Middle Eastern equity fund seen expanding in SE Asia
Infrastructure sector among group’s next targets
Dubai-based Abraaj Capital—a private equity fund that counts Middle East royal families and high net worth individuals and sovereign funds as investors—is exploring more investment opportunities in Southeast Asia, including the Philippines.
Abraaj Capital established its presence in Southeast Asia with the acquisition of Aureos Capital, which has become the platform for its investments in small and medium enterprises.
In the Philippines, Aureos Capital has investments in restaurant chain Pancake House, electronics manufacturer Cirtek Holdings Inc., healthcare institution Daniel O. Mercado Medical Center and the Hortalezas’ personal care store chain HBC Inc.
Aureos Capital now has two funds devoted to Southeast Asia. The first—which has $80 million in funds—has been fully invested in sectors like healthcare, manufacturing, logistics, retail and restaurant chain. This first fund is now in the exit mode. The second has a fund of $200 million to $250 million.
Formerly focused on the Middle East-North Africa and South Asia, Abraaj is keen on expanding its foothold in Southeast Asia, including the Philippines, top officials of Abraaj and Aureos said in an interview with the Inquirer at the sidelines of the recent World Economic Forum East Asian Summit in Bangkok.

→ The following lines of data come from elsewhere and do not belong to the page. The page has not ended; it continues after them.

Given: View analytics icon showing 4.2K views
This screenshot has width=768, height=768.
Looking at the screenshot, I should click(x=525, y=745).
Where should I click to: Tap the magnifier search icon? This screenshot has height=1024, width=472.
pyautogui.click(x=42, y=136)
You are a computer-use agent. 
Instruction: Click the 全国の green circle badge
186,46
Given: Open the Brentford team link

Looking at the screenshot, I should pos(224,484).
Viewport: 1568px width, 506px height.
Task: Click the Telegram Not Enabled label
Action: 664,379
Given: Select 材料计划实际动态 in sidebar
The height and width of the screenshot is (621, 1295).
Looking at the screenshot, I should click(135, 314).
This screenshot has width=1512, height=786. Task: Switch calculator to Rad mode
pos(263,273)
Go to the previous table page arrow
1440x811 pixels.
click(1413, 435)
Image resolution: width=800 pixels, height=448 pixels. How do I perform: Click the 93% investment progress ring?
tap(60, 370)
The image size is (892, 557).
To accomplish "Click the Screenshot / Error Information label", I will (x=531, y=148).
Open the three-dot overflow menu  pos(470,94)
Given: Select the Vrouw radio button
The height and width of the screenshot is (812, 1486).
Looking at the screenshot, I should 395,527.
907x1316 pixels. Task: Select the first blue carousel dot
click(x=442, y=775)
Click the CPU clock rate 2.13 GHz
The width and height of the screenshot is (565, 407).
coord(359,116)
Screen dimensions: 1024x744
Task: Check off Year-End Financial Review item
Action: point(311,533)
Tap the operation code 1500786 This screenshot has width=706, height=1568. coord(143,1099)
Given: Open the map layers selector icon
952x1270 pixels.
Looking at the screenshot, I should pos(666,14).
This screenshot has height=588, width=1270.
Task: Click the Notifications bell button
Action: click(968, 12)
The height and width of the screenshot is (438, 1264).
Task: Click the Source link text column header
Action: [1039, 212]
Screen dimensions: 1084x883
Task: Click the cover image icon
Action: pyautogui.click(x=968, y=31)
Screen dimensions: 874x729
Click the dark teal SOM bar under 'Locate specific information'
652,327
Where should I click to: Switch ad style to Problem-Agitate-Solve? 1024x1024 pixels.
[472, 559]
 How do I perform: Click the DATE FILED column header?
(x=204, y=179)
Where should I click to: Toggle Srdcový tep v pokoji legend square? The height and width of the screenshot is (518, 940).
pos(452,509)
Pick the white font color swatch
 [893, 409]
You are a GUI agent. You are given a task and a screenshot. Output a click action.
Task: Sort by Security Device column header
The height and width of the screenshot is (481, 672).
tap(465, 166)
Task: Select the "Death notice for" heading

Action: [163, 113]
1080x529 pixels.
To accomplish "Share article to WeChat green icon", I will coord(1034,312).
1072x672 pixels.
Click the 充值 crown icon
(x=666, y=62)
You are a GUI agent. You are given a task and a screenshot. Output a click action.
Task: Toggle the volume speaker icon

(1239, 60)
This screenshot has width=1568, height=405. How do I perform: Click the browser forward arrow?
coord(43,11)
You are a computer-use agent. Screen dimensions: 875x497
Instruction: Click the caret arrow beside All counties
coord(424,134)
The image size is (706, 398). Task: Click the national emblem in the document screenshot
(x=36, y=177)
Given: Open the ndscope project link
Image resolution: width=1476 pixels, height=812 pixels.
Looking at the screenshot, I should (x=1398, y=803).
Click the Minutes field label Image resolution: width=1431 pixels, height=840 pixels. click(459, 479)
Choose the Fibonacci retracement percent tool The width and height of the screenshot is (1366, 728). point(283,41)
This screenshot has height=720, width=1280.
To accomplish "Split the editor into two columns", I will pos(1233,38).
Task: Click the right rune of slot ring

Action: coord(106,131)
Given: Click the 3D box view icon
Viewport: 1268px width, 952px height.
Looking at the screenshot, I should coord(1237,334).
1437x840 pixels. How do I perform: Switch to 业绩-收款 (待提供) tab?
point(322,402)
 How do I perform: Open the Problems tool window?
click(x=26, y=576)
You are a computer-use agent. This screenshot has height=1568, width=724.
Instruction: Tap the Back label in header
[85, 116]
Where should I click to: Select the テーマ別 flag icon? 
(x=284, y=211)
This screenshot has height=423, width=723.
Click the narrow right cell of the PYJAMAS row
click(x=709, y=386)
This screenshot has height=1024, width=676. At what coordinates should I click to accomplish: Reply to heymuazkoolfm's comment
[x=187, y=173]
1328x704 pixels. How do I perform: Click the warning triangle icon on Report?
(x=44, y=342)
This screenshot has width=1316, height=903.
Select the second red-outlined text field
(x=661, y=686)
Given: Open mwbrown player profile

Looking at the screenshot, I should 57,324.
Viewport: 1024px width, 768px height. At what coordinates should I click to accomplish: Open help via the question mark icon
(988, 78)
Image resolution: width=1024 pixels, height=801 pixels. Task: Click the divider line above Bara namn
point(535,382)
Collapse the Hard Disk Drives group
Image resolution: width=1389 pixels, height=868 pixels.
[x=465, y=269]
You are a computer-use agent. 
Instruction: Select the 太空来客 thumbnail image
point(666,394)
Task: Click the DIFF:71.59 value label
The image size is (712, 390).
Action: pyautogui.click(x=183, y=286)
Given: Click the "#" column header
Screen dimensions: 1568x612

“You are going to see Abraaj coming with larger acquisitions,” the officials said, adding that investments would be focused on healthcare, education, logistics, financial services and insurance. These are the sectors that stand to benefit from a consumer-led growth that is occurring in emerging markets.
“We see common trends of young populations and growing middle class. It is a phenomenon we have seen in the region,” Abraaj Capital partner Frederic Sicre said.
Sicre said Abraaj would also look at new products like infrastructure funds.
Infrastructure-building is a big thing across Asia, which has to cope with rising population and economic growth. Its funds typically have a life span of about 10 years but the usual holding period is between four and six years.
“This is not financial investing. This is really value creation, thinking long term. A lot of people in the company have operational background—marketing, sales, supply side management and they can contribute in unlocking efficiencies,” Sicre said.
Kavee Phunratanamala, an investment principal at Aureos, said the company had the capability to invest $10 million to several hundred million of dollars in each venture.
Abraaj now has 150 investee companies in its stable and has put in place a structure so that companies in its portfolio could draw synergies from each other.
“If Aureos has invested in an agricutural farm, we own the largest supermarket retail company throughout the Middle East. They (Aureos) have pharmaceutical companies, we own the largest chain of pharmacies and retail outlets in the Kingdom of Saudi Arabia,” Sicre said.
“We’re looking at bundling together some of the assets working in the same sector and look at how we can add value to that,” he said.
Citing an example in the Philippines, Phunratanamala said such synergy was harnessed in the case of Pancake House.
“Through our network, we helped them expand in Malaysia. They tried by themselves (but) they couldn’t do it. We remodeled it and they have a few stores right now in Malaysia,” he said.
As Abraaj group was expanding its markets, Sicre said it knew the importance of “being local.”